Dizem que
passarinho de cativeiro morre se for solto da gaiola. Morre nada, quem
diz-quê? Se morrer, livre lá do alto, leva menos tempo para chegar ao
céu. Afinal, que graça pode ter um pássaro atrofiado dentro de uma
gaiola, tanto para o próprio quanto para quem o vê?
Estou
convicta de que, assim como as touradas na Espanha, a cultura da gaiola
no Brasil já devia ter acabado. Confesso que gosto de soltar passarinhos
dos outros, sem que ninguém me veja. Um delito irresistível. Desde a
infância, seguramente, já libertei bem uns 80. Cheguei a comprá-los para
soltar, sem saber, ainda criança, que estava alimentando esse mercado
cruel. Para isso gastava todo o meu dinheirinho.
Pratiquei
muito e posso dizer: existem duas formas de soltar passarinho nessa
vida. A mais indicada é virar a gaiola de cabeça para baixo. O
passarinho sobe e sai, sem trauma. Mas cuidado: o bebedouro e o alpiste
podem derramar. Mas se a gaiola estiver presa ou for grande demais, aí é
na raça. Tem de ser rápido: você dá uma olhada geral, mete a mão e
torce para o pássaro se debater menos que da última vez. Negociar a
liberdade dele seria mais razoável, porém muito arriscado. Se o dono não
topar, você não vai mais poder libertá-lo sem levantar suspeitas. E
provavelmente o passarinho vai ser trancado num quartinho de castigo,
mais seguro. Duas coisas: suavidade e precisão ao agarrá-lo para não
machucar as asas, e sair de perto da cena do crime assim que botar a mão
no bicho. Depois, dê uma boa olhada nele, um carinho, levante os braços
e abra as mãos, simplesmente.
Já os
malditos poleiros de papagaios também não fazem sentido, assim como os
próprios papagaios cativos. Silvestres, são retirados dos ninhos
naturais e não se reproduzem em cativeiro, nem jamais se adaptam a ele.

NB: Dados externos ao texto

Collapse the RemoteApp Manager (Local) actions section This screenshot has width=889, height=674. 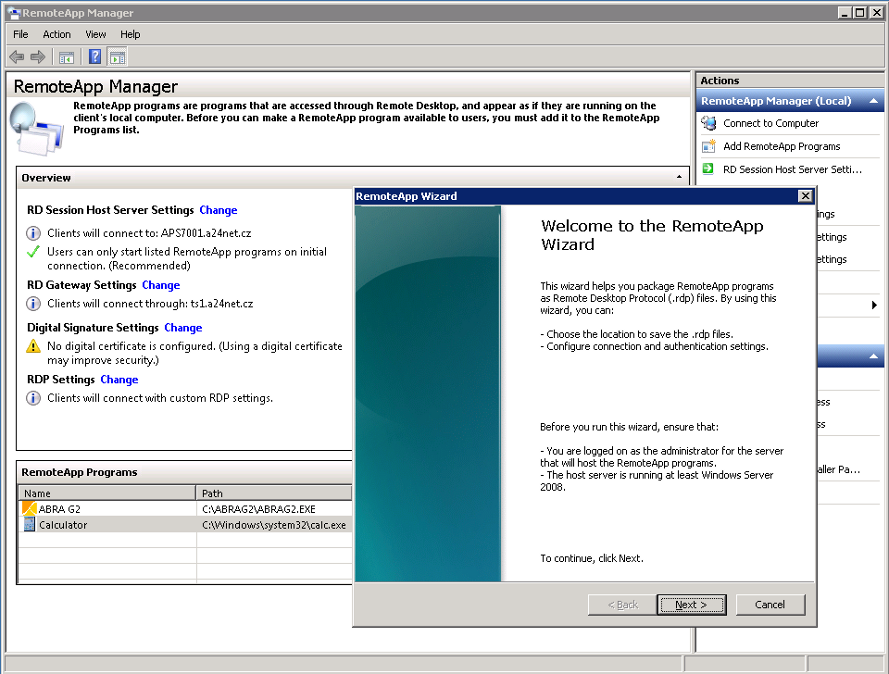point(875,101)
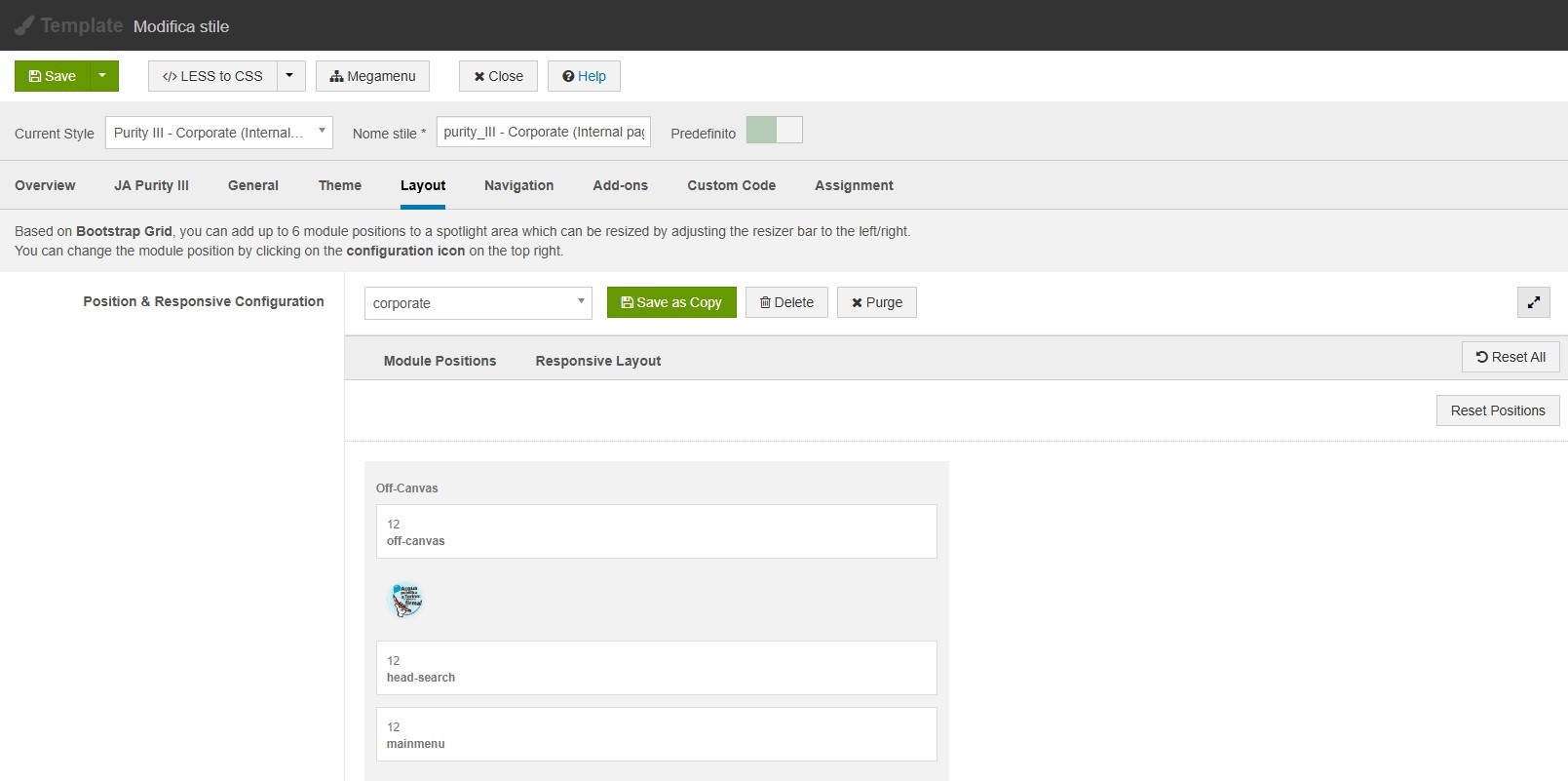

Sofrem muito antes mesmo de chegarem ao primeiro dono. Mesmo assim,
soltá-los pode significar uma crueldade ainda maior. De asas cortadas ou
atrofiadas pela falta de uso, a maioria não sabe voar, sequer pousar.

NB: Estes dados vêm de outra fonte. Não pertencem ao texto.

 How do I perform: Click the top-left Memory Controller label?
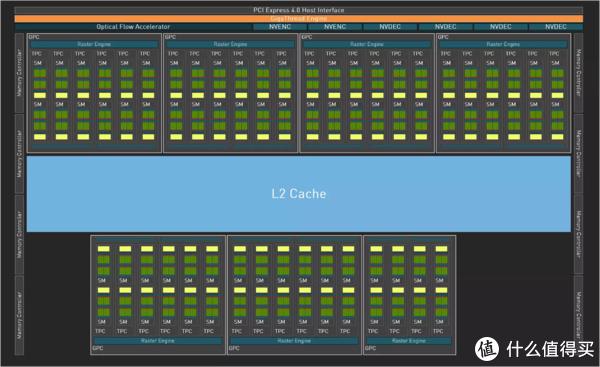(19, 73)
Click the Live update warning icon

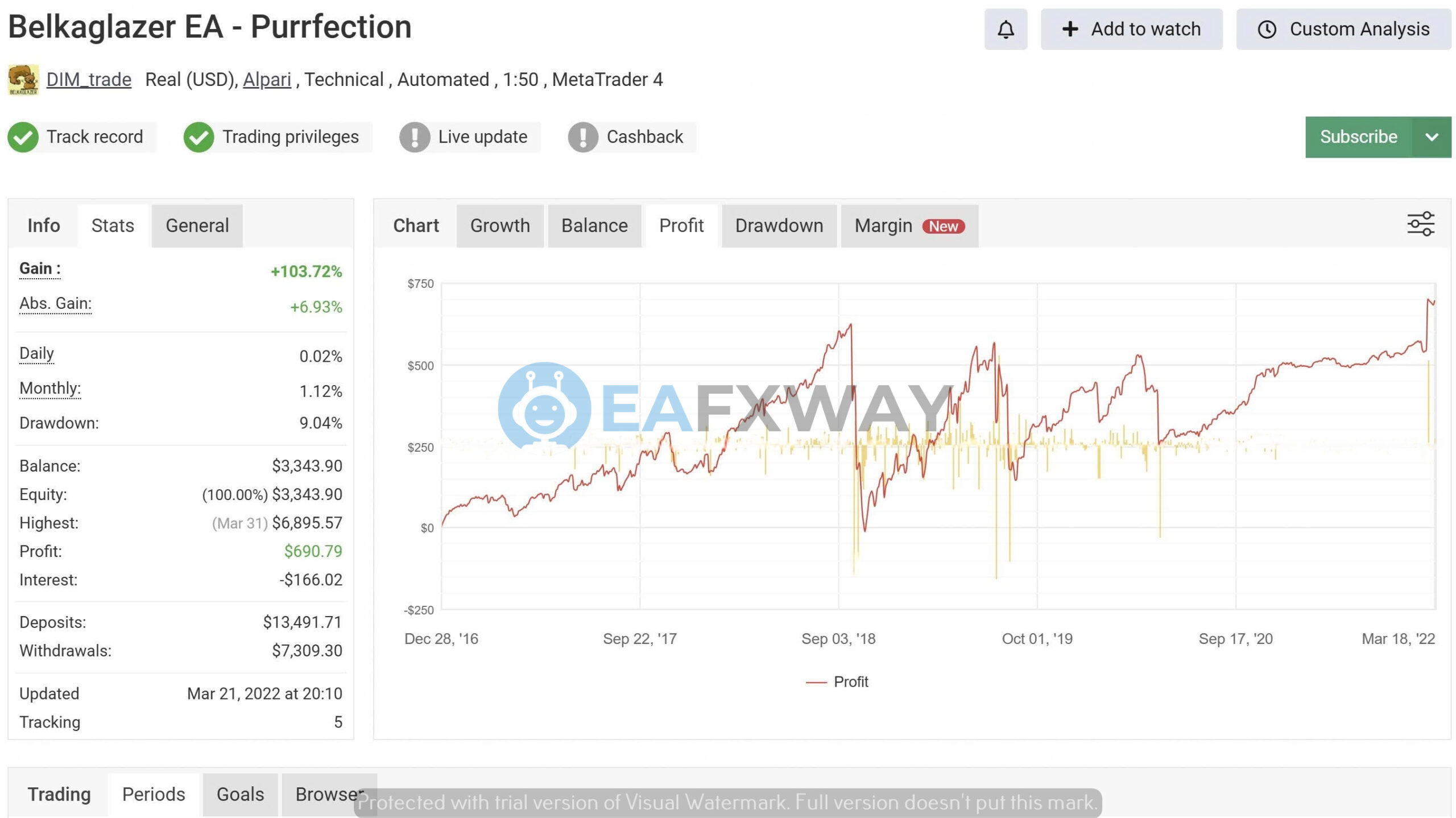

Caem no chão, batem o bico, e lá ficam.
Pouca gente
sabe, papagaios vivem 50, 60 anos. Por isso acabam sempre passados para
frente ou abandonados em áreas de serviço frias e deprimentes. Eles
morrem mais de tristeza do que de maus-tratos diretos, um tipo de mal de
melancolia parecido com o banzo, que mata gente. Ganhei um de herança,
há 6 anos. A dona se mudou e não pôde levar o bibelô, que virou mala-sem-alça. Nunca imaginei ter um, sou contra. Fiquei com ele
porque tive medo do que o destino pudesse lhe reservar depois da minha
recusa. Sei que as histórias de papagaios são sempre tristes.
Como a
maioria, o meu louro teve muitos donos e desventuras. Até onde eu sei,
ele ficou três anos preso em uma gaiola de metal com pesadas correntes,
para garantir o cativeiro do condenado. Não satisfeito, o antigo dono
vinha, como se ele fosse uma galinha, abria suas asas num toco e metia o
facão. Depois ele mudou de dono e de grilhão: foi para um poleiro de
20cm por 20cm sem nunca ter sido retirado, confinado em uma garagem de
ferramentas escura, sem nenhuma janela “era o quartim”. Puxou 8 anos
nessa solitária. Quando me foi dado, o louro estava depenado, seu
pescoço estava mole, não emitia nenhum som, não reagia a nenhum estímulo
a não ser encolher-se à luz do sol. Foi quando ele conheceu o sítio.
Passou um
mês sem sair do mesmo galho, quando comecei a reabilitá-lo. Depois,
todos os dias em uma árvore frutífera diferente. A pegada das patas foi
ficando mais forte para alcançar outros galhos. Só descia às cinco da
tarde, quando esfriava, chamando alguém para levá-lo para dormir no
quentinho. Até hoje é assim. Vetei o corte das asas e das unhas, que
garantem a firmeza da pegada. Troquei a corrente por uma cordinha de
náilon. Mas percebi que atrapalhava seus movimentos e prendia nos
galhos. O resgate era sempre difícil. Depois aprendeu a pousar. Hoje ele
vive de árvore em árvore, e até se aventura perigosamente fora da
cerca, no cerrado. Volta à tardinha. Outro dia tive de procurá-lo,
desaparecido havia três dias. Por sorte estava com uma boa senhora, em
uma chácara afastada. Prova frutinhas e sementes de todo tipo. Canta
muito. Adora uma conversa. Outro dia tinha uma lagarta no bico. Fiquei
feliz porque encontrar uma fonte de proteína para o louro era uma
preocupação.
A última
coisa que fiz foi tirar o anel de metal preso à canela. Esta lhe
deformou a pata. Quando ficou completamente livre dos ferros, o louro
passou o dia todo olhando para baixo, abrindo e fechando a garra,
cantando sem parar. Aí escolhi seu nome: Garrincha, pelo gesto e pelo
defeito na canela. O nome de antes, até aquele dia, não fazia sentido.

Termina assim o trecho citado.